State surge in cannabis use

CANNABIS use was the main problem for more than half the Tasmanians who last year sought help from a drug-treatment service, according to a new national drugs report. The Australian Institute of Health and Welfarereport released on Friday shows that Tasmania was the only state in Australia in 2009-10 in which cannabis rather than alcohol was the most common primary reason for people to attend drug counselling. The data is based on reporting by alcohol and drug treatment services nationally.  Cannabis was the “principal drug of concern” for 62 per cent of Tasmanian clients of drug and alcohol services well over double the national average.  The next highest percentage of people seeking help primarily for cannabis was in Queensland (36 per cent), followed by Victoria with 23.4. compared to the national average of 10 per cent.

Nationally, in 150,000 instances of drug and alcohol treatment provided in 2009-10, alcohol was the principal drug of concern in almost half (46 per cent), with cannabis nominated in 23 per cent of episodes.  The Tasmanian treatment figures for cannabis reflect concerns expressed by the Australian Medication Association (AMA) that use of the drug was now a bigger long-term problem than alcohol abuse among Tasmanian teenagers.  AMA spokesman Hamley Perry recently told the Sunday Tasmanian that the effects of cannabis were more far-reaching and longer lasting than those of alcohol, and that a growing number of teens “self-medicated” by smoking pot.  The AMA has also expressed dismay that bongs and hydroponic growing equipment were easily available for sale in Tasmania.
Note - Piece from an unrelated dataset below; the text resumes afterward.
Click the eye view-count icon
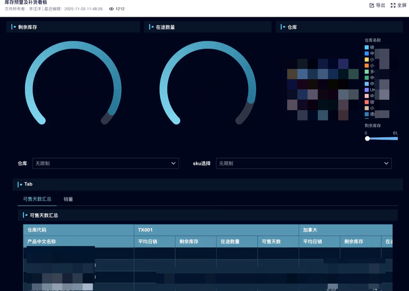409x291 pixels. coord(111,9)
Drug Education Network community development project officer Jonathan Pare said Tasmania’s youth justice drug diversion programs could account in part for the high number of clients seeking counselling for cannabis. However, the current uptake of the drug among young people was troubling.
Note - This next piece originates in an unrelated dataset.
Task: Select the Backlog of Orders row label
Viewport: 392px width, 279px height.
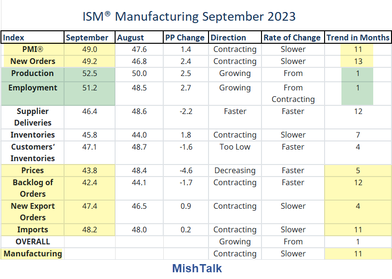Action: click(x=32, y=188)
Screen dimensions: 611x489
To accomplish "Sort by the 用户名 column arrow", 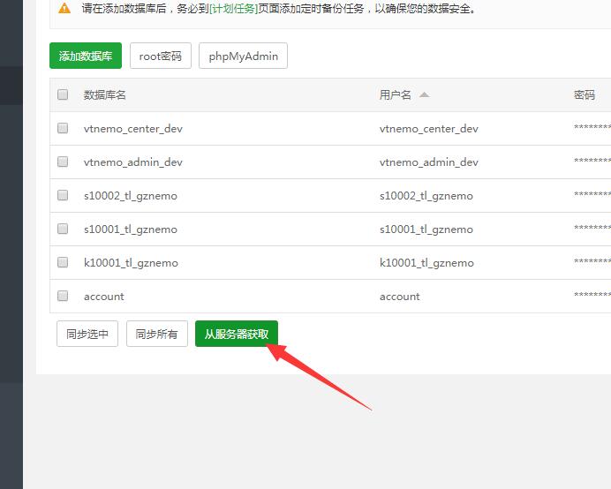I will point(424,94).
Over a typical year in counselling, Mr Pare would see about 90 young people who were dealing with a range of substance-use issues.  “One thing I was very concerned about over my last 12 months in practice was the uptake of cannabis,” Mr Pare said.  Cannabis may be becoming an easier option than alcohol for young people looking for a cheap buzz. “There’s been a lot of education around the harms associated with alcohol and I wouldn’t be surprised if it was putting young people off alcohol,” he said. “The comments that have come from young people in the past 12 months have been that [cannabis] is easier for them to get than alcohol, it tastes better for them, as they don’t actually like the taste of alcohol. “They’re definitely looking for a high, and there are lots of different reasons for that.” For some it’s boredom, for others it’s stress or anxiety, and for a small per cent it’s because everyone else is doing it.”